Saying Oxbridge is classist is like saying water is wet, the sun is hot and Donald Trump’s behaviour is questionable. It seems so obvious it doesn’t bear mentioning. Last year, 44.3% of Oxford undergrad admissions were from private schools. Compare that to the national average, which saw 88.9% of university students educated in the state sector. This glaring disparity hardly comes as a surprise, indeed it is an inherent part of British university culture. Of course we’ve made a few token attempts to combat it – Cambridge now has fewer private school entries then universities like Bristol, Durham and St Andrews – but in many ways we have come to accept Oxbridge as it is. It remains a sacrosanct example of an ongoing social hierarchy.

That narrative is as problematic as it is self-perpetuating. We see Oxford and Cambridge as the elite bastion of a de-facto aristocracy and so we cement them as such. Almost as problematic, though, are the procedures that hold this narrative in place. Oxbridge is not biased against state school students because admissions tutors are classist or because quotas are not high enough. Oxbridge is biased against state school students because the application process itself works against them.

Students don’t apply to Oxford and Cambridge like they apply to other Russel Group universities, such as Exeter, St Andrews or Durham. Oxbridge has its own application process and its own demands. Oxbridge hopefuls have to finish their applications by the 15 October, several months before everyone else. On top of that they must sit and pass an additional subject-specific exam. Then come interviews, the nature of which vary depending on subject or college. In short, the Oxbridge application process makes you do more stuff more quickly than everyone else.

Maybe that’s fair enough. The domineering narrative may argue that this is necessary preparation. Oxbridge, it might claim, offers you an education leagues above anything else in the country. It is possessed of a distinct, rigorous intensity that few can match. The process is different because an Oxbridge education is itself different, because a degree from Cambridge or Oxford is a uniquely challenging thing to undertake.  

Perhaps that is true. It is hard to judge the difficulty of an Oxbridge degree without taking one. But it is also awfully easy to mythologise. It is easy to exaggerate, to tell stories and to use those stories to hide from more pernicious truths. A gruelling application process might well be preparatory but, more importantly, it’s exclusionary. An early deadline means there’s a distinction between a standard university application and an Oxbridge application. You have to tailor your application, your personal statement, your references and your timings to Oxford or Cambridge themselves. Each specific test comes with specific demands and specific criteria.

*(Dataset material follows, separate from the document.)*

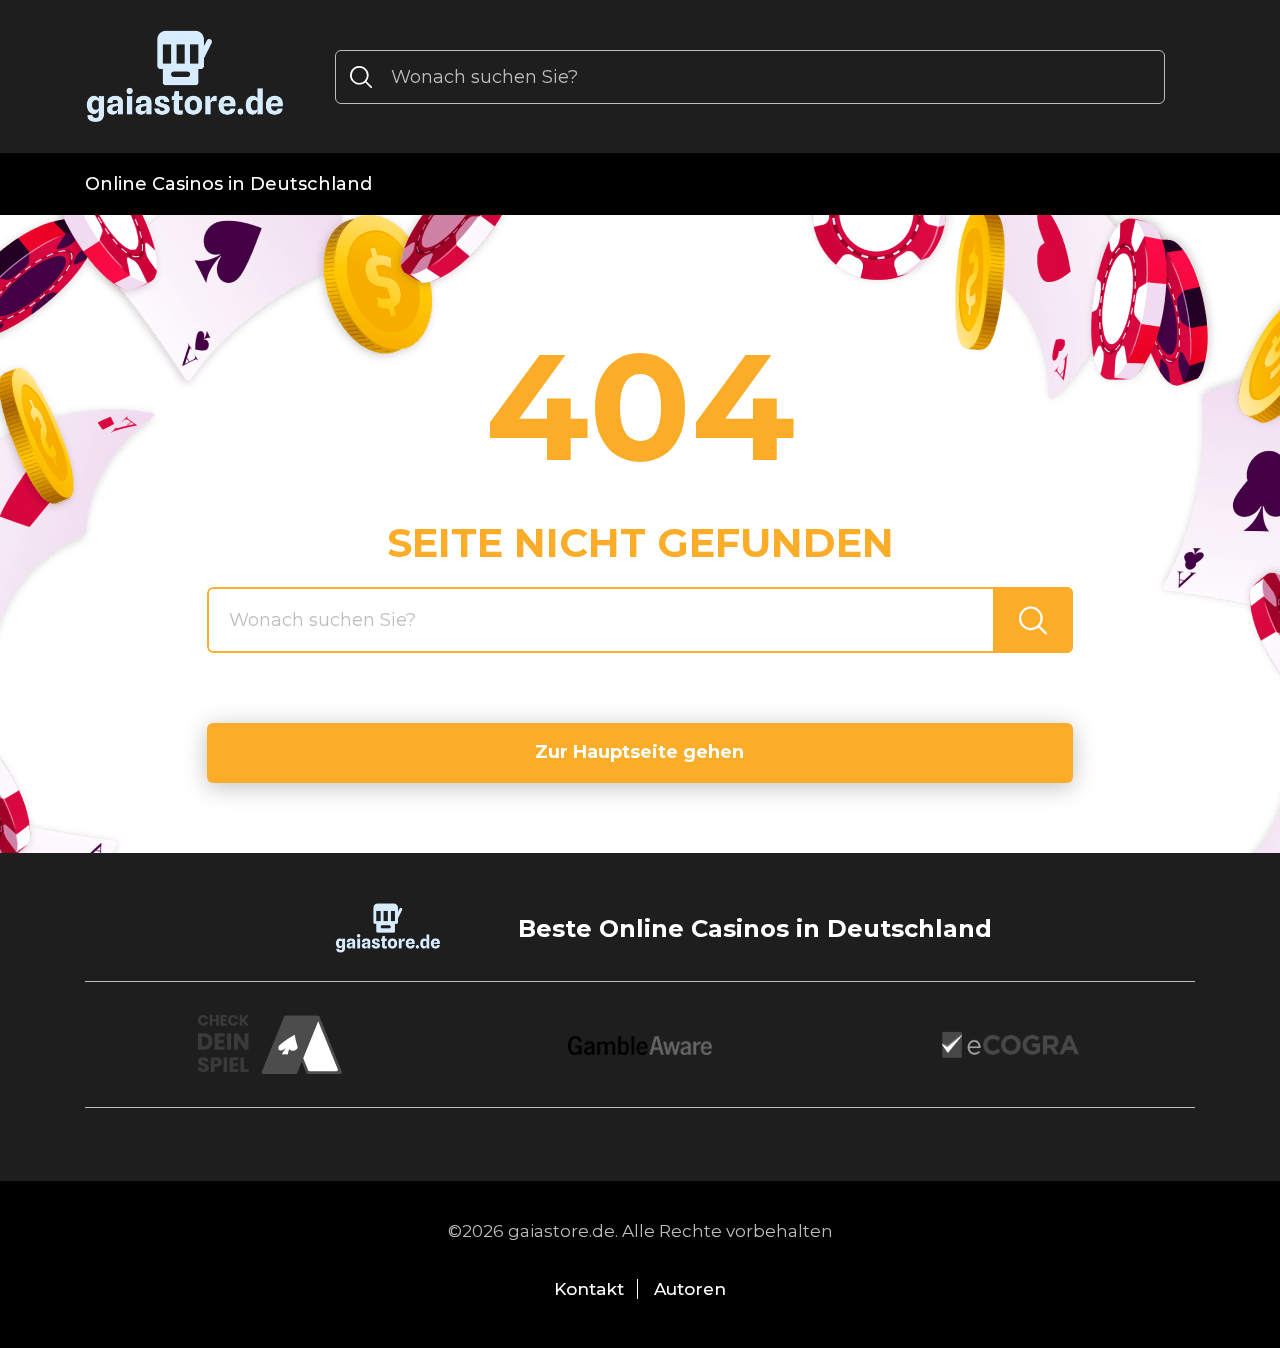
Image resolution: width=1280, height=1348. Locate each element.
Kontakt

The same applies to early interviews. The idea of Oxbridge being so separate and elite means that students who make it to the interview stage have a particular bearing, a particular way of seeing the world, of holding discourse and presenting their ideas. If they know how to prepare for this in advance, they have a huge advantage.

As someone who tried (and failed) to apply, I have experienced the constant feeling that you are trying to live up to a specific set of unclear expectations. There is a sense of clueless uncertainty; that you are on your own, that the standards aren’t always obvious and that the odds are very much stacked against you. Private school kids have an edge when it comes to Oxbridge because they benefit from smaller class sizes and better resources. They have links, connections and the kind of cultural capital to which state school kids don’t always have access. That’s a given. But they also benefit from that fact that Oxford and Cambridge have manufactured a process that gives private sector education the edge.

The bias exists, at least in part, because a private school can hire the staff, muster the experience and develop the expertise needed to produce an Oxbridge university statement, to prepare a student for an Oxbridge interview and to get them ready for an Oxbridge-style exam. Whilst the idea of an exam separate to A-Levels might send waves of baffled anxiety through the staff of a state sixth form, a private school can rest easy knowing that it can provide a student with everything they need. More than just mock papers, they can provide an expert atmosphere in which to prepare as well as staff who know what to look for and how to mark papers bearing no resemblance to the national curriculum. A specific application process means specific demands – specific demands that only private schools can reasonably meet.

State school students, meanwhile, are left in the dark. They are at the mercy of sixth form departments which are not equipped with the means of dealing with the demands of a uniquely arbitrary process.

So eliminate this practical distinction. Make their application process the same as everywhere else and it will help level the playing field. Open Oxbridge up to people who might never have applied at all. The mythology will persist and Oxbridge will never cease to be Oxbridge, but the mechanisms that help reinforce and maintain the distinction between Oxford, Cambridge and everywhere else will be partially removed.

On an even deeper level, the uniquely gruelling Oxbridge application process should be removed because it enforces a sense of artificial prestige. That Oxford and Cambridge are the two oldest universities in the country should not be enough to make them the best. The quality of their education should. A distinct application process does nothing more than manufacture the sense that Oxford and Cambridge are, by warrant of being Oxford and Cambridge, better than everyone else. It’s symptomatic of an academic culture that values tradition and prestige over innovation and development. It’s small-c conservatism on a societal scale. It helps no one.